The conversation was about the gulf war coverage, and the question was put to me very gently:
"I have a great deal of respect for your profession, but honestly, those reporters ask the stupidest questions. . . . Don't they ever listen?"After weeks of non-stop CNN-watching, and spending days trying to sort out literally hundreds of Persian Gulf and gulf-related stories, I've concluded that the military not only won the battle, but also scored a direct hit with its sanitized news coverage.
Journalists were relegated to pools or confined to hotel rooms in the region. The military learned its lesson well from Vietnam - both on the field and over the airways and in print. The one minor gnat in the ointment was CNN's Peter Arnett, who was in the enemy's capital with news crew and satellite transmitter.
Had Harrison Salisbury of the New York Times taken a camera crew and satellite link to Hanoi in 1971, would the Vietnam coverage been different? I don't think so.
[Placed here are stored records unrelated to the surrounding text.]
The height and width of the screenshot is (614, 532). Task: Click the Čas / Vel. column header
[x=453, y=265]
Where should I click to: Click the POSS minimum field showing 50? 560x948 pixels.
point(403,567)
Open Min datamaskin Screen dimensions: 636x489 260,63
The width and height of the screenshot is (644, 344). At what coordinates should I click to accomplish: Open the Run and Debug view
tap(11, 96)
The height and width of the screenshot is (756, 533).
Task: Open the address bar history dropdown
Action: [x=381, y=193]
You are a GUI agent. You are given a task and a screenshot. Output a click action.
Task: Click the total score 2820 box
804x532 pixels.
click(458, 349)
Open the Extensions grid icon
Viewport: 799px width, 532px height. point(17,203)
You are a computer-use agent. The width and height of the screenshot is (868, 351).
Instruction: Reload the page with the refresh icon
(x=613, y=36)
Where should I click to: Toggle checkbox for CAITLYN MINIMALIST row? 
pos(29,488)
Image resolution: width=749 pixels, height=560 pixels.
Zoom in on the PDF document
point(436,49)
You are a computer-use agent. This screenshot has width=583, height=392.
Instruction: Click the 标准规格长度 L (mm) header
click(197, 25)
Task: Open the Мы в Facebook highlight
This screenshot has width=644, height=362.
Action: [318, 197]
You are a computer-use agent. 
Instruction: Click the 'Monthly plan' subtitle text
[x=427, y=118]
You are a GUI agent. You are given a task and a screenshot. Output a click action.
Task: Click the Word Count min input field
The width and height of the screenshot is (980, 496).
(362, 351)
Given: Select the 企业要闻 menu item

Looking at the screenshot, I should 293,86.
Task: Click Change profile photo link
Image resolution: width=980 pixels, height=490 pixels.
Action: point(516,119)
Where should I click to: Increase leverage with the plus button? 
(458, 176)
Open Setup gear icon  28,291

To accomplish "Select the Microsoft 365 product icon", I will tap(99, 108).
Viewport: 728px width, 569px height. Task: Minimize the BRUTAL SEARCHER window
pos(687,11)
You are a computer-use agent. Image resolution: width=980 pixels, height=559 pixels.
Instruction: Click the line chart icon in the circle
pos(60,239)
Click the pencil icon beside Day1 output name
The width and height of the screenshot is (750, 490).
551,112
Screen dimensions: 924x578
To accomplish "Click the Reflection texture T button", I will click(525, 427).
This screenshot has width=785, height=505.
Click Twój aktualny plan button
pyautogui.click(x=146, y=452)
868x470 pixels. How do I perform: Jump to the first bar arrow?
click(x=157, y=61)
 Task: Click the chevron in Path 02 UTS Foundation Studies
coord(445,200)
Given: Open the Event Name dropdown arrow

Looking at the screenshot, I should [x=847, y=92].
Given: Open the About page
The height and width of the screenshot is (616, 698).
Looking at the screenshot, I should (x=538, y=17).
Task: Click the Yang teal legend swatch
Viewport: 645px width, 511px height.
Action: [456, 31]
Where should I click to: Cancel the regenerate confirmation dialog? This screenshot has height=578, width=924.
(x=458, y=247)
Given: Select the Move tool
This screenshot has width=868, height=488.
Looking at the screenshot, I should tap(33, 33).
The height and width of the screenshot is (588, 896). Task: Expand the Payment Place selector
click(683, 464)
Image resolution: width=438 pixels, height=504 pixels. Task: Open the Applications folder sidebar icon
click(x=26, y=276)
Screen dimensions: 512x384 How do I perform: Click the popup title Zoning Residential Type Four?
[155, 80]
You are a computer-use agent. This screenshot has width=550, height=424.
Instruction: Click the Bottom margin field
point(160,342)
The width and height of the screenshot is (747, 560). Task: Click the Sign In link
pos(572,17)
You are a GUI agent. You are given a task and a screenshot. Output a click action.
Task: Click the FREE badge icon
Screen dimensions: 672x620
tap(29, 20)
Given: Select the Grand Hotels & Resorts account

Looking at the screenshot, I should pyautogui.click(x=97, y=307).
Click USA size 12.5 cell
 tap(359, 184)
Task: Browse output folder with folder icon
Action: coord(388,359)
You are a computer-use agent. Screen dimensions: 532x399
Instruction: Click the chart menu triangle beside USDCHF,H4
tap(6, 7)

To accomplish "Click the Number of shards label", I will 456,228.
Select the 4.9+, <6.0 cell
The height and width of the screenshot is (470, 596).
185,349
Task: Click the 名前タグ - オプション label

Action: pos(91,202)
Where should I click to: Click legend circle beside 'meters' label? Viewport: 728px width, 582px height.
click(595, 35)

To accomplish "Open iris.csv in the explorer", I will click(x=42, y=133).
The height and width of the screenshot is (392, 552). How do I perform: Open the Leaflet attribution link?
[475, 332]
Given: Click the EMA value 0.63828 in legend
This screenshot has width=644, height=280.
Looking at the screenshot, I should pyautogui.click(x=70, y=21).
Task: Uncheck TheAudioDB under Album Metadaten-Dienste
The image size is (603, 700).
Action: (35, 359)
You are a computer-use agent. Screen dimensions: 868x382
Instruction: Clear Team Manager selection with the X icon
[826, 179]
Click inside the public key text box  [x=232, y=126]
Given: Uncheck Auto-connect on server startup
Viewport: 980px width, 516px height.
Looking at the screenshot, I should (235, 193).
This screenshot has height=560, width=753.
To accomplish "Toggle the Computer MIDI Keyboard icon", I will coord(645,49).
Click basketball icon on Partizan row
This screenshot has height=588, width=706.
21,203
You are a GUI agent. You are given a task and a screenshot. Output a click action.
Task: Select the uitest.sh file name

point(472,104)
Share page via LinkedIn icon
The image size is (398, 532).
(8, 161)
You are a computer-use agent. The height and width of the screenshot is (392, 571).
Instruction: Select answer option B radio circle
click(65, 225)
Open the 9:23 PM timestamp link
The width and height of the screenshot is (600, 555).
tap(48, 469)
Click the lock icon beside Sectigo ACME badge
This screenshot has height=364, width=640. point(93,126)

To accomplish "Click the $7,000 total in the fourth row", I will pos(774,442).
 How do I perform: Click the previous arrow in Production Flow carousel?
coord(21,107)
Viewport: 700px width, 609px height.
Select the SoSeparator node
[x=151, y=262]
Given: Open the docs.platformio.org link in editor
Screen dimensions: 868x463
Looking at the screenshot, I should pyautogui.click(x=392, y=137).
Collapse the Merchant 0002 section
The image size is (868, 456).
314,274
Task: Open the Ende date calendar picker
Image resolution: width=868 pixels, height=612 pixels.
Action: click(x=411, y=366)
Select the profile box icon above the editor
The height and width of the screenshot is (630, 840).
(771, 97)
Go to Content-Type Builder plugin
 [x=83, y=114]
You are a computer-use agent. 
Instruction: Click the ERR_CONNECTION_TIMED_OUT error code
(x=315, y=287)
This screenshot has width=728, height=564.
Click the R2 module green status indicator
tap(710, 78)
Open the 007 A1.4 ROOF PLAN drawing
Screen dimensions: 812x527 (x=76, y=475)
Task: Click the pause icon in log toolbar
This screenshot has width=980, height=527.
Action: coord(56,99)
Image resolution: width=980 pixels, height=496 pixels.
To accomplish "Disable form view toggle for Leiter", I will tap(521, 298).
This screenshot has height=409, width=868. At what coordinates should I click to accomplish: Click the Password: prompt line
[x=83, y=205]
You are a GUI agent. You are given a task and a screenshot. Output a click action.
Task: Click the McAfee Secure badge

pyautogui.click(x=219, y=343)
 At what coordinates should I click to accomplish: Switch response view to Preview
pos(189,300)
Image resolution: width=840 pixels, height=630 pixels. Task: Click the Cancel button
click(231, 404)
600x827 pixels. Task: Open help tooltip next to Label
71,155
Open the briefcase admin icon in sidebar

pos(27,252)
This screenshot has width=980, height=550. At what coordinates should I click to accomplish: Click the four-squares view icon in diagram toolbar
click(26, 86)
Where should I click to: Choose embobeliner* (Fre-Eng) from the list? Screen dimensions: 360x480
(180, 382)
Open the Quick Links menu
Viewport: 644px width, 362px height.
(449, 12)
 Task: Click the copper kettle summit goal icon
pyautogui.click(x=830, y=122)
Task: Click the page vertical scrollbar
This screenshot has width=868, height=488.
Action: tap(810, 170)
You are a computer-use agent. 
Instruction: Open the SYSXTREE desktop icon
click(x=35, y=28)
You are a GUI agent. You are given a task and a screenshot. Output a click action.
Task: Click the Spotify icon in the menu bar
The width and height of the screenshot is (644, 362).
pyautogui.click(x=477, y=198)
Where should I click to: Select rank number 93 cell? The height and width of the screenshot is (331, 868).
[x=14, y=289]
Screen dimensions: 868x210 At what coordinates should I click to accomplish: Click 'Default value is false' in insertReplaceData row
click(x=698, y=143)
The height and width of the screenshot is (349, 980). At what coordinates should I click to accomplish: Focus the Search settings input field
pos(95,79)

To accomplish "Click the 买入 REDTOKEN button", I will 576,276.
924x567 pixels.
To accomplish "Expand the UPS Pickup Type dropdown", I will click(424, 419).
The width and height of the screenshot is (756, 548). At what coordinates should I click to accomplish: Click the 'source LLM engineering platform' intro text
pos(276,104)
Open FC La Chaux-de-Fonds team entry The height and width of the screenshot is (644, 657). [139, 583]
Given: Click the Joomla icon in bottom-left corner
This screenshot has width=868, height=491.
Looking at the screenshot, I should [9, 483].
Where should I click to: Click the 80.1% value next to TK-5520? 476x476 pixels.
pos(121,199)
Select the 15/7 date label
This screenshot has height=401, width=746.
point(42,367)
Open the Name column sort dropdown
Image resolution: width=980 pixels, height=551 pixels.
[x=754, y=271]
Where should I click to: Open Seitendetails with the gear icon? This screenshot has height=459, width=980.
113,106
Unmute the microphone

Salisbury, like Arnett, was accused of only reporting enemy propaganda.
This time around, the military simply deflected questions arising from the live television coverage and it bottled up reports, videotape and film until much of the material was outdated or "overtaken by events." The military chose to ignore reports of incompetence or allied mistakes until it could put its best face forward.
What was ironic to me was that Americans witnessed how the high-tech stuff worked - the cruise missiles going past Iraqis on the ground, the bomb going into the Iraqi defense ministry building. What we rarely saw was the horror of civilians fleeing the bombs, or a pilot falling from his MiG after being blown apart by a U.S. "top gun." We may as well have had a video game on our TV screens instead of the war.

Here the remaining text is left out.